第14話 植物の国 後編
しかもかなり登って来ていたのでこれがまたすごく揺れる揺れる。
グラン…グラン…
この状態でジャンプして上に登って行くなんてちょっと今の自分の技量では危険過ぎる…。葉っぱの上に立っている今の状態を維持するだけでもかなりのバランス感覚を必要としていた。
「やっぱり地道に幹を登って行こ…」
オレは自分のヘタレ具合を慎重派と言う事にして誤魔化してちまちまと登って行く道を選んだ。トホホ…これじゃ敵のいる場所に辿り着くまで後どれぐらいかかるんだよ…。
「やはり貴様が最初だったな…もう一人のヤツは…ここにつくまでまだまだ時間がかかりそうだ…」
「クニル…君が私に勝てるとでも?」
オレが必死でヒーコラ植物を真面目に登っている頃、クニルとアサウェルはついに対峙していた。この二人、何やら過去に浅からぬ因縁があるみたいだ…。
「この力を見ろ!昔とは違うんだ!」
「そんな力を得たとしても君は君です…」
二人の間に緊張感が走る。くそっ!オレがその場にいない事が悔しくてたまらないぜ。この二人の戦いを見られたならどれだけ興奮するだろう…。

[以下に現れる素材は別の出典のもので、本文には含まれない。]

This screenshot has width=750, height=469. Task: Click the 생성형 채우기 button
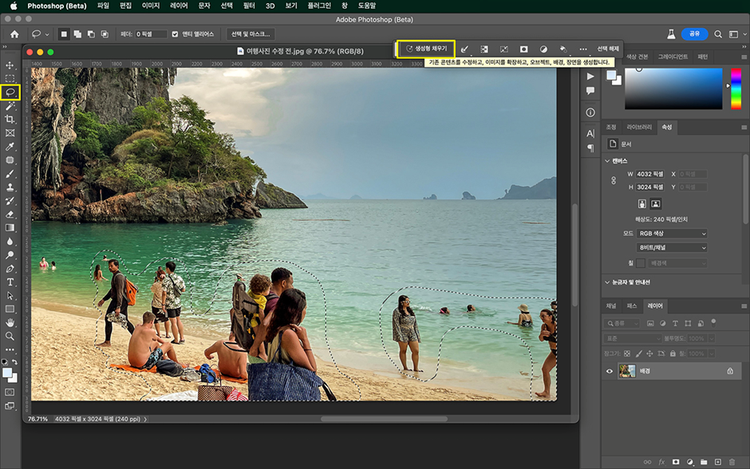click(x=427, y=48)
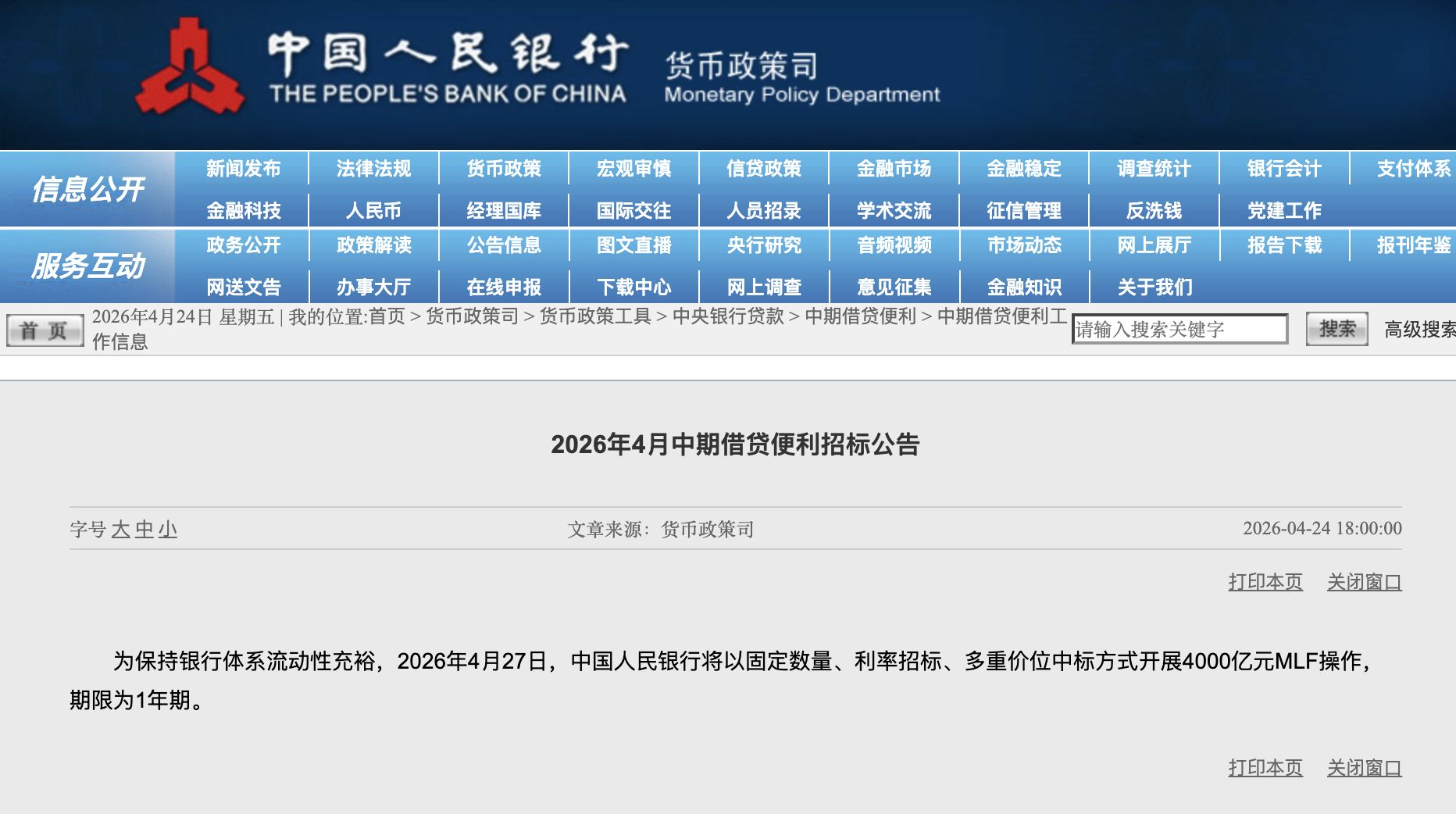
Task: Click the 关闭窗口 close window link
Action: [x=1363, y=581]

「って言うか…ハァハァ…オレが辿り着く前に戦いが終わってない事を願うばかり…ハァハァ…」
ちまちま登っていると言ってももう地上から500m程は登っている。多分主戦場になっているであろうこの植物の頂上まで…後更に500mは…あるのかな…(汗)。
うう…ここでくじけたらあかんぞ、自分。
「貴様の連れ、アレだろ?タダシの息子だろ?貴様から見てどうだ?」
「まだまだですが…見込みはあると今は見ています…」
「かーっ!見込みはある…か!」
クニルはアサウェルの言葉に顔を手で抑えながら笑った。
それはからすぐに態度を切り替えて凄みを見せると冷静な声でつぶやいた。
「ならば…今の内にしっかり始末しないとな!」
一瞬の内にシリアスモードになったクニルが自慢のスピードでアサウェルに迫る。アサウェルも紙一重でそれをかわす。足場の不安定なこの巨大植物の葉っぱの上でついに二人の戦いは始まった。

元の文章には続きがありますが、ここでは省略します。